Vadim Dyachenko edited this page Jan 29, 2021 · 1 revision

Sometimes known as null coalescing assignment or logical nullish assignment, ??= is a shorthand "operator" for assigning something into a variable if it is currently set to undefined.

So,

a.b ??= c;

very literally translates to

if (a.b == undefined) a.b = c;

in the saved GML file. Should you use ++ or -- in the left-hand expression, you are your own enemy.

This is primarily useful for optional arguments in GMS2.3, like so:

function test(a, b, c) {
   b ??= "b";
   c ??= "c";
   show_debug_message([a, b, c]);
}
// ...
test(1); // [1, b, c]
test(1, 2); // [1, 2, c]
test(1, 2, 3); // [1, 2, 3]

Limitations

  • Left-hand expressions may not contain function calls.
    Or, rather, you can use them and GMEdit will save the code correctly, but will not collapse it back on load since I'm parsing the if-statement with a regular expression.

What about other null coalescing operators?

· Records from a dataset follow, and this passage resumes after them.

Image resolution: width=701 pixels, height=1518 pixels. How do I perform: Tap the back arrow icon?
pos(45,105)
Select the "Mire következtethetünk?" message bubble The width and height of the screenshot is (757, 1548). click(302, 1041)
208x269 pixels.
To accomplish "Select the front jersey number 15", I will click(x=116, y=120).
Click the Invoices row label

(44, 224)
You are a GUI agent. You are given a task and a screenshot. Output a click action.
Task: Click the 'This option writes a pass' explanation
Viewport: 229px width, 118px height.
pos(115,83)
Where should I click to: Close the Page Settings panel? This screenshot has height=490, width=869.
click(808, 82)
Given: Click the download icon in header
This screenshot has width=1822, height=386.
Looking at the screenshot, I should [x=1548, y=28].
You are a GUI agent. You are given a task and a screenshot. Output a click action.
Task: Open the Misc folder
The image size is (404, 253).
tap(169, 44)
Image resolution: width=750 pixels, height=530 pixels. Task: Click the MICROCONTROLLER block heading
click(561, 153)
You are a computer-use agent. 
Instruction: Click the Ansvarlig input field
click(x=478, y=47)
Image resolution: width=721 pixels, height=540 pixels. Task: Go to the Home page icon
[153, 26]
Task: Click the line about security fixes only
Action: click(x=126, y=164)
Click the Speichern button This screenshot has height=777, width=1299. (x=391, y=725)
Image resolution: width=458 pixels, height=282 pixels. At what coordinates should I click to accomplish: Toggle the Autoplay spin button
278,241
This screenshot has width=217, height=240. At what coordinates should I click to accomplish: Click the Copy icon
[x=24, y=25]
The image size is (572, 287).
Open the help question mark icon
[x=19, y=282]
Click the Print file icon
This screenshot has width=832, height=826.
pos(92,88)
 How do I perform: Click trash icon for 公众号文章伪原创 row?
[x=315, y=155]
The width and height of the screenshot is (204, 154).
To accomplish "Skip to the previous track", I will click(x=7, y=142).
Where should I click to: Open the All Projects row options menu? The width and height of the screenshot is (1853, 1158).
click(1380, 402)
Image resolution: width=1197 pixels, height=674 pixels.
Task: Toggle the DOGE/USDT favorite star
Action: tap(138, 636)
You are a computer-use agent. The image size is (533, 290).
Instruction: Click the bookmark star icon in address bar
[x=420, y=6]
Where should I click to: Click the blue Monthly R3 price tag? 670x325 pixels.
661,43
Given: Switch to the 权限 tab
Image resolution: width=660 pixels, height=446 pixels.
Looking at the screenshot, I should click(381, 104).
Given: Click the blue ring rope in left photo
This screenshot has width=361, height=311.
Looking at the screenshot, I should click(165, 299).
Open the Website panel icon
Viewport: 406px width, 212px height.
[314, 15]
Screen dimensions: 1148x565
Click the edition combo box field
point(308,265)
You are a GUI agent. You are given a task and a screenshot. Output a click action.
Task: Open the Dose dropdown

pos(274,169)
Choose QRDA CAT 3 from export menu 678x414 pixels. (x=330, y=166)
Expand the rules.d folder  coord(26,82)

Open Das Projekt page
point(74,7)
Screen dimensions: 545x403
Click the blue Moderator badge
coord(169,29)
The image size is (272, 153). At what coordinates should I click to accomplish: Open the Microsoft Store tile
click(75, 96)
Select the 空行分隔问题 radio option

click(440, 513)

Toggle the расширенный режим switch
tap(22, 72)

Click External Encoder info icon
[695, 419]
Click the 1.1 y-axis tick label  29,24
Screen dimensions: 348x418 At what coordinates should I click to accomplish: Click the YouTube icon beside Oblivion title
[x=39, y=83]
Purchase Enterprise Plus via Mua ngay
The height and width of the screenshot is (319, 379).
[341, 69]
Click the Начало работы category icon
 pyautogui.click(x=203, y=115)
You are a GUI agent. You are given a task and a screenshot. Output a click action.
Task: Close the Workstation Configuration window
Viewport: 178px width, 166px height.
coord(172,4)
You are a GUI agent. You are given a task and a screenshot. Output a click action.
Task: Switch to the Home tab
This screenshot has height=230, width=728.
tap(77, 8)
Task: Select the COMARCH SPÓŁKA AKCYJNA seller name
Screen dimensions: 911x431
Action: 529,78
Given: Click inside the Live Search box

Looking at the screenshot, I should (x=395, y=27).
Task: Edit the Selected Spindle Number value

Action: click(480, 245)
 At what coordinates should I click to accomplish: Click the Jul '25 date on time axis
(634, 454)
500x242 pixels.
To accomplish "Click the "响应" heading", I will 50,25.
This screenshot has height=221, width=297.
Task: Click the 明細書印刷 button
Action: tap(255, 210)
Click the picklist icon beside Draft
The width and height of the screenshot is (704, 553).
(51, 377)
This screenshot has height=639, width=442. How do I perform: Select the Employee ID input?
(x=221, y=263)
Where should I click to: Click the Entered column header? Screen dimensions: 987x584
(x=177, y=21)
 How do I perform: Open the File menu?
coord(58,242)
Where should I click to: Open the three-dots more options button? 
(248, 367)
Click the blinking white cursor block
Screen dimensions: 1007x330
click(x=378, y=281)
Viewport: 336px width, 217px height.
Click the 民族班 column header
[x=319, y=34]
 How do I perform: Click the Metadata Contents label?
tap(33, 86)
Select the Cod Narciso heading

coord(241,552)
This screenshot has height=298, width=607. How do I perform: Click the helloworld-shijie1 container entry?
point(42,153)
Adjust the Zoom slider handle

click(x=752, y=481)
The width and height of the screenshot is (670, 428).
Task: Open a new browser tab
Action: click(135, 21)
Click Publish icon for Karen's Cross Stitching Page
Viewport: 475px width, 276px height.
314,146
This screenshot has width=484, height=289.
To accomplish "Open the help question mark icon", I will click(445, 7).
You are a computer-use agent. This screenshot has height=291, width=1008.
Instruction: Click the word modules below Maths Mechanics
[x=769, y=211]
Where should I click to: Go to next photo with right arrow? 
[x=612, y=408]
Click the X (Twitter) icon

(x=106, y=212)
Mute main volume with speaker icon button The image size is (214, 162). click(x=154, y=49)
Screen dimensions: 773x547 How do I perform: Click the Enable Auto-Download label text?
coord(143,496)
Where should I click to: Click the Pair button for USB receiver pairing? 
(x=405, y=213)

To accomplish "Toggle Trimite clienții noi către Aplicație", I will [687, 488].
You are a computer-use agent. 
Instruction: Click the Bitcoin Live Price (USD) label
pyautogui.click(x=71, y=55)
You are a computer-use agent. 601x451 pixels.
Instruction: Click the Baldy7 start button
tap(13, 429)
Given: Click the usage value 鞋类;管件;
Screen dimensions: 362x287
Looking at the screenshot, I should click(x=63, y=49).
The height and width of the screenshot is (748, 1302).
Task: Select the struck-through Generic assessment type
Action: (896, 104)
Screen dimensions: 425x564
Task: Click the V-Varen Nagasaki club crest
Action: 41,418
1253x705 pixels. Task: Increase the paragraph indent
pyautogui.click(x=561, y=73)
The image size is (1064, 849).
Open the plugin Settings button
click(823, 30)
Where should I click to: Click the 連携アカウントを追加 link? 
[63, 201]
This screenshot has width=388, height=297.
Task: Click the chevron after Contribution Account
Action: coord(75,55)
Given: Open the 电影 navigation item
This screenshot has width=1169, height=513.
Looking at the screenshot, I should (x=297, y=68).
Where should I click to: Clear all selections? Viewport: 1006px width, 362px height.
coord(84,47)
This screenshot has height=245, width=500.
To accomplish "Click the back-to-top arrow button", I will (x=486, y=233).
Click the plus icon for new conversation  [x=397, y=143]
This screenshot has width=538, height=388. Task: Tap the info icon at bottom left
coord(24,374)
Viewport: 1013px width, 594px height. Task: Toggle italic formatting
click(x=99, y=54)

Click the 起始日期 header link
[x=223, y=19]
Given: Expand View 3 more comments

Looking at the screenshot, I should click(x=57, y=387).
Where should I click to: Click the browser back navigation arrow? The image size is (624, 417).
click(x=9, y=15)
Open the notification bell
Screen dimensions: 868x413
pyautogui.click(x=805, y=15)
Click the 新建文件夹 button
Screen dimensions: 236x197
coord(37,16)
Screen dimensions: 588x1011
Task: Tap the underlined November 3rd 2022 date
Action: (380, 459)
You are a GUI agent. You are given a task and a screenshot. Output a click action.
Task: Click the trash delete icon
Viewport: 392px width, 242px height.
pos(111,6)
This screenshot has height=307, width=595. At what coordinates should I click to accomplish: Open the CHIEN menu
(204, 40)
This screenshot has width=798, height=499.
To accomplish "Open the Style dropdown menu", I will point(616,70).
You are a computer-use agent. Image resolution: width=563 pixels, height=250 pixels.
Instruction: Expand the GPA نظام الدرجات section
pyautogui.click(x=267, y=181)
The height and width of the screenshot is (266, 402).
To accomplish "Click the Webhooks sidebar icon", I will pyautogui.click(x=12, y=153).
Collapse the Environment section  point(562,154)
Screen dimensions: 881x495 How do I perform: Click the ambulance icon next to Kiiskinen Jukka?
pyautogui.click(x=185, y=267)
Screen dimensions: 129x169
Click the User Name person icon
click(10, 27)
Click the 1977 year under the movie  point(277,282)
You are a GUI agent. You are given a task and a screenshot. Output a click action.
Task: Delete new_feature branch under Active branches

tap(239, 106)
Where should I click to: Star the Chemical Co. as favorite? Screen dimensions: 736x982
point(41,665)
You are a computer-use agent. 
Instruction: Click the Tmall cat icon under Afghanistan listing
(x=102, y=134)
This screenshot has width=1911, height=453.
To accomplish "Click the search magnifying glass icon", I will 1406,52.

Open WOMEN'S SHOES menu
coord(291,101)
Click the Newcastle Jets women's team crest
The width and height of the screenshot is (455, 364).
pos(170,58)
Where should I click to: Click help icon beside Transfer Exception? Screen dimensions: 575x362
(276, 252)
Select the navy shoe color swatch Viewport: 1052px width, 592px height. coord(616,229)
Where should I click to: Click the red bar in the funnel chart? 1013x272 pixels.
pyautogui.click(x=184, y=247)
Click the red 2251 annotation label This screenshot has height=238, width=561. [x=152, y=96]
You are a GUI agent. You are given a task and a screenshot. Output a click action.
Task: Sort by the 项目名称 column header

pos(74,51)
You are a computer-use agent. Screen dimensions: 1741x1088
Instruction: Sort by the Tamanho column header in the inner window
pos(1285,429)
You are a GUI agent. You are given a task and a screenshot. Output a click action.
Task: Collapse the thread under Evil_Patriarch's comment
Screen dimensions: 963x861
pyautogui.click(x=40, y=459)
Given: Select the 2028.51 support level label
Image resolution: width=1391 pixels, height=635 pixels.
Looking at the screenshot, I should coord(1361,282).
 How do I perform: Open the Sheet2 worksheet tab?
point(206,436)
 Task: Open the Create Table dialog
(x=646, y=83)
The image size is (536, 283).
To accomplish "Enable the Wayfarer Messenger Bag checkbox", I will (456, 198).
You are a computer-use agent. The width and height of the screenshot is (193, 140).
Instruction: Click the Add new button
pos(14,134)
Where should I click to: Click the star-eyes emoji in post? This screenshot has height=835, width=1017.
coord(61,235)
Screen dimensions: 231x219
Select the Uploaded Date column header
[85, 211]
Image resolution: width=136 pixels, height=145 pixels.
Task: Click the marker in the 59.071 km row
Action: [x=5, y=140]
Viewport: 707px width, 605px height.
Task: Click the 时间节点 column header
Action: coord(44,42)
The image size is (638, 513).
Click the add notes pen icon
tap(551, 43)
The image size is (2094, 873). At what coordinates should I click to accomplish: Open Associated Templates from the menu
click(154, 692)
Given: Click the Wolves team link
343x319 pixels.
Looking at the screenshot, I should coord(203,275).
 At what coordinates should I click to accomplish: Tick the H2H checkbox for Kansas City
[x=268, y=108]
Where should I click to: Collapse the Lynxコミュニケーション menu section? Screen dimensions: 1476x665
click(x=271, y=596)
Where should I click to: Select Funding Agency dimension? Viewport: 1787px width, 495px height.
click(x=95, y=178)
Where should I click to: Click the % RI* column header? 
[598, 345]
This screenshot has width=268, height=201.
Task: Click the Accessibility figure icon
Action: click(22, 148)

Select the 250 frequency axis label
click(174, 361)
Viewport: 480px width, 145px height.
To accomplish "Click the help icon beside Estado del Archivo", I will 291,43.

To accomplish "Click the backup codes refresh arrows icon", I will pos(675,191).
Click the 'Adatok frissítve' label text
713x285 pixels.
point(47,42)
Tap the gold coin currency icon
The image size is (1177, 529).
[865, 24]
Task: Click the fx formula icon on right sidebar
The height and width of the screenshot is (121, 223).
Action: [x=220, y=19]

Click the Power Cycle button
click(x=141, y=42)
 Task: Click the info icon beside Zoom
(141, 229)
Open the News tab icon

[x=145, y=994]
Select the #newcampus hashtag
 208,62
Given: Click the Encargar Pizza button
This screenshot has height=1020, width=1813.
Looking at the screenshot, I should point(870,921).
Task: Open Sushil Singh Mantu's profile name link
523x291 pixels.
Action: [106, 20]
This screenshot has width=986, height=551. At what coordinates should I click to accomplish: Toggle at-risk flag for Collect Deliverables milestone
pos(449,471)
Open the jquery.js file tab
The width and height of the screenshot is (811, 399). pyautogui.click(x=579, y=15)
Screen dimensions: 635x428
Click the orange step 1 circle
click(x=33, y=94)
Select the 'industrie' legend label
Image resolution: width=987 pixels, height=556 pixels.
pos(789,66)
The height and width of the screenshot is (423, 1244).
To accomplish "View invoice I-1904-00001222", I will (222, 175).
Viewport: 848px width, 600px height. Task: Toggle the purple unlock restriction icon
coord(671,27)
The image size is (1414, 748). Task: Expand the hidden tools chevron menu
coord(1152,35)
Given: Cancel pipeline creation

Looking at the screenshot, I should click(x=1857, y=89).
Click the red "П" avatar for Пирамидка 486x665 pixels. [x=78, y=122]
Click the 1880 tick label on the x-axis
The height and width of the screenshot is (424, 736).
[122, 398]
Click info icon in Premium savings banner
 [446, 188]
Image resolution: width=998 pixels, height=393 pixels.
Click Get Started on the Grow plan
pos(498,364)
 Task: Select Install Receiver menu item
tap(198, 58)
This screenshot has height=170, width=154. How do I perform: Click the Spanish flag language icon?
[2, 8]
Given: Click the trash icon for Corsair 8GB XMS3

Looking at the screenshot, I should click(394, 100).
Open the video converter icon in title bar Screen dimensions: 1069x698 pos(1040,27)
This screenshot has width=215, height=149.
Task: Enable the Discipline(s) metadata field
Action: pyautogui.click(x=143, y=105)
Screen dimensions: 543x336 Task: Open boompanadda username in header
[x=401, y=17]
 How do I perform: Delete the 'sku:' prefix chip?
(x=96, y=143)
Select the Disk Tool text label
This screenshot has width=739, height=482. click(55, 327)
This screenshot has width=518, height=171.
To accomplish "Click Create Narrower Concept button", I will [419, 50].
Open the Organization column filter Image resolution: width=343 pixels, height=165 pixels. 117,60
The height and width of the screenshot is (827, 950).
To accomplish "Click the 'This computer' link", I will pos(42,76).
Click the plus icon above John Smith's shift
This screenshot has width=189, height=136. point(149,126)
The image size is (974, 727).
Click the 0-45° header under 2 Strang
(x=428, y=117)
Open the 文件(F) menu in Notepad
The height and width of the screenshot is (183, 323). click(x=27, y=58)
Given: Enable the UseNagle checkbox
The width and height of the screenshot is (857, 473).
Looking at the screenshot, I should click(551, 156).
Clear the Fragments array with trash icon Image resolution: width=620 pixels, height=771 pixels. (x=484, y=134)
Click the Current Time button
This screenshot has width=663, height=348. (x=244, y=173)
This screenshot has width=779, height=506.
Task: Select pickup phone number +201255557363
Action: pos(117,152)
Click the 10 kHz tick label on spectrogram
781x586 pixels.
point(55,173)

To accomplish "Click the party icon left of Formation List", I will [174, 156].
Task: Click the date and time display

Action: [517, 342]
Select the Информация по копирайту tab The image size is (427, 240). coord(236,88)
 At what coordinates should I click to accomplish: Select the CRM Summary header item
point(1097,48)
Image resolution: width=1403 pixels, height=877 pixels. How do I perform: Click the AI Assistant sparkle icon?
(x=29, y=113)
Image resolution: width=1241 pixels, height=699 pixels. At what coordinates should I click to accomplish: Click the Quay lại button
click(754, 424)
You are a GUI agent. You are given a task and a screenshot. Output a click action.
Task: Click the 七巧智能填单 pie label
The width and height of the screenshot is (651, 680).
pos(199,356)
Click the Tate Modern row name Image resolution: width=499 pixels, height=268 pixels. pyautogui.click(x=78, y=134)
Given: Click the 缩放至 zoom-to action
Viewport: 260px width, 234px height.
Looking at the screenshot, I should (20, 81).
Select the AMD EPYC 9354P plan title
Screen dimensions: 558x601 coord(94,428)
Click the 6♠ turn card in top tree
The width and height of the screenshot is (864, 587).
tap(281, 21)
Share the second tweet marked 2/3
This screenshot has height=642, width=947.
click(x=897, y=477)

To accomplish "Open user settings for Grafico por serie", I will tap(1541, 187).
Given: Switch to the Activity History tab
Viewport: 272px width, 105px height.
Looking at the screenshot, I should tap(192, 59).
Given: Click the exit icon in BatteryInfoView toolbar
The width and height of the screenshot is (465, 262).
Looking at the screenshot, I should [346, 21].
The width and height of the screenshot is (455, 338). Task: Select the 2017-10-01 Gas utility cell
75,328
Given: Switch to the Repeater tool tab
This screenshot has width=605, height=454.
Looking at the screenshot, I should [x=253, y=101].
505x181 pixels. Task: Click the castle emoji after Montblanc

GML does not have inline assignments and inline blocks to allow for variously unusual manipulations that Babel does, therefore you cannot have these without at least one script call overhead. If that does not bother you, feel free to use #mfunc:

2.2 (in script ncset):

/// ncset(val)
/// @param val
globalvar ncval;
ncval = argument0;
return argument0 != undefined;

2.3:

globalvar ncval;
function ncset(val) {
	ncval = val;
	return val != undefined;
}

Macro function block (placed in the same script):

// equivalent of `a ?? b`
#mfunc ncand(one, two) (ncset(one) ? ncval : two)
// equivalent of `arr?[ind]`
#mfunc ncarr(arr, ind) (ncset(arr) ? ncval[ind] : undefined)
// equivalent of `obj?.field`
#mfunc ncdot(obj, field) (ncset(obj) ? ncval.field : undefined)

And then:

var z = undefined, a = 1;
trace(ncand(z, a)); // 1
trace(ncand(a, z)); // 1
trace(ncand(a, 2)); // 1

var arr = [1, 2, 3];
trace(ncarr(z, 1)); // undefined
trace(ncarr(arr, 1)); // 2

var st = { one: "one!" }
trace(ncdot(z, one)); // undefined
trace(ncdot(st, one)); // "one!"

Caveats

  • ncarr will reasonably crash when accessing indexes out of range.
    Adding these checks will cost you some performance.
  • ncdot will reasonably crash when accessing missing variables.
    Adding a check for that will cost you some performance.